Recopiez à l'identique le passage de l'entretien sur les coupes budgétaires à la culture qui va de « Dans un entretien » jusqu'à « ministère la culture. » inclus.

### Texte de la page

--------------------------------

Dans un entretien au « Monde », la directrice de la Maison de la culture de Seine-Saint-Denis, à Bobigny, expose les menaces qui pèsent sur son milieu et ses missions, à la suite de l’annonce de l’amputation du budget du ministère la culture.
Après avoir codirigé le Festival d’Avignon, avec Vincent Baudriller, de 2004 à 2013, Hortense Archambault, 53 ans, est à la tête de la Maison de la culture de Seine-Saint-Denis (MC93), à Bobigny, depuis 2015. Présidente de l’Association des scènes nationales de 2020 à 2023, elle revient sur les menaces qui pèsent sur le secteur de la création dans le spectacle vivant, à la suite de l’annonce, fin février, du coup de rabot de plus de 200 millions d’euros sur le budget du ministère de la culture – annonce tempérée, quelques jours plus tard, par celle que 70 % de l’effort demandé seraient pris sur les crédits mis en réserve, sans que les arbitrages aient, à ce jour, été rendus.
L’annonce gouvernementale, fin février, des coupes budgétaires à la culture a semblé faire déborder un vase déjà bien plein. Quel est l’historique de cette fragilité du secteur du spectacle vivant ?

--------------------------------

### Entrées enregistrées
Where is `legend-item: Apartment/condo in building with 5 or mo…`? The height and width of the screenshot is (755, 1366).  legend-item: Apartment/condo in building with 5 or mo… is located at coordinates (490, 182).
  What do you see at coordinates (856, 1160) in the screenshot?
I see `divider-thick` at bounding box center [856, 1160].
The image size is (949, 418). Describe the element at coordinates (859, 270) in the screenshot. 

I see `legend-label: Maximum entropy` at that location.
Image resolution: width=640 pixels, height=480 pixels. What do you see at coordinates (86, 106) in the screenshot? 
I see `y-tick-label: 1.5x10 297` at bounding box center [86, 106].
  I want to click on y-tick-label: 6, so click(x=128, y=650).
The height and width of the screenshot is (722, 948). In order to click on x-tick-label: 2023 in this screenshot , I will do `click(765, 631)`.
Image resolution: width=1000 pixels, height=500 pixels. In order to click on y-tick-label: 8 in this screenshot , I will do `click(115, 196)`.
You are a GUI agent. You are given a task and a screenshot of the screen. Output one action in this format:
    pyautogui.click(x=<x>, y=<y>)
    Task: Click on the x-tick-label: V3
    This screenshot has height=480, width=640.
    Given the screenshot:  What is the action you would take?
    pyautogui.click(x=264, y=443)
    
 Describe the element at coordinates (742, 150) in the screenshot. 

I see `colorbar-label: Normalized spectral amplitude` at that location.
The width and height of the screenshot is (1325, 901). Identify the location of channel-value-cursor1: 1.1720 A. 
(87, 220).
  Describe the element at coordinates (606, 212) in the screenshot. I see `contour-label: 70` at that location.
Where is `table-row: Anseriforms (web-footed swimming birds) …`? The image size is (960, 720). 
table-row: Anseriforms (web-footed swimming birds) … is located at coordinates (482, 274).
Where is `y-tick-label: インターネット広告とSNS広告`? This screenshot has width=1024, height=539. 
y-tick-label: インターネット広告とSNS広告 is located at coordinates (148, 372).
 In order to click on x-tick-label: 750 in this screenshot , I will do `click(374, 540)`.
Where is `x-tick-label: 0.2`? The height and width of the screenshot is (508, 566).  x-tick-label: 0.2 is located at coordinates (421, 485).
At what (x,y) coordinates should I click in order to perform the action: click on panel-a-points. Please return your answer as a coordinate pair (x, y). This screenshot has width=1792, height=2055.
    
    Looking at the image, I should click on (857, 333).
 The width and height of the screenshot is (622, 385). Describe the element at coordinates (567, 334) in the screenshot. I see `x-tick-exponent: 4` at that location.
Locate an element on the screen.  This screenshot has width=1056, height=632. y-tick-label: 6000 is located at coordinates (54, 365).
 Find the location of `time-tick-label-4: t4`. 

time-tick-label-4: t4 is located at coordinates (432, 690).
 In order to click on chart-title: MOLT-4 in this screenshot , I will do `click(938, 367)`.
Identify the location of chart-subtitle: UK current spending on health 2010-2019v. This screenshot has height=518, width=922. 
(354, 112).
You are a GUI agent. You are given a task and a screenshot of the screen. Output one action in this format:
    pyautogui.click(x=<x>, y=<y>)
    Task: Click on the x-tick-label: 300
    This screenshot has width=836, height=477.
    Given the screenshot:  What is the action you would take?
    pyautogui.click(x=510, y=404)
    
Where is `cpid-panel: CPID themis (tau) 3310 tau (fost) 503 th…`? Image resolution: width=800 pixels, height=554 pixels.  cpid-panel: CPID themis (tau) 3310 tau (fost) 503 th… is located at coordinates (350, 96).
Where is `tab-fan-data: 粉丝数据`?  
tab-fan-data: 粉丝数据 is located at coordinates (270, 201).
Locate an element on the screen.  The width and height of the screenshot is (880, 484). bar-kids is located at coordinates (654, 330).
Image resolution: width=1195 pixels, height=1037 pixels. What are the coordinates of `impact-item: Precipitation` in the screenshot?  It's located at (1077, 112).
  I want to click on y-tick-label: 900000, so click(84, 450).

--------------------------------

### Résultat de l'exercice
Dans un entretien au « Monde », la directrice de la Maison de la culture de Seine-Saint-Denis, à Bobigny, expose les menaces qui pèsent sur son milieu et ses missions, à la suite de l’annonce de l’amputation du budget du ministère la culture.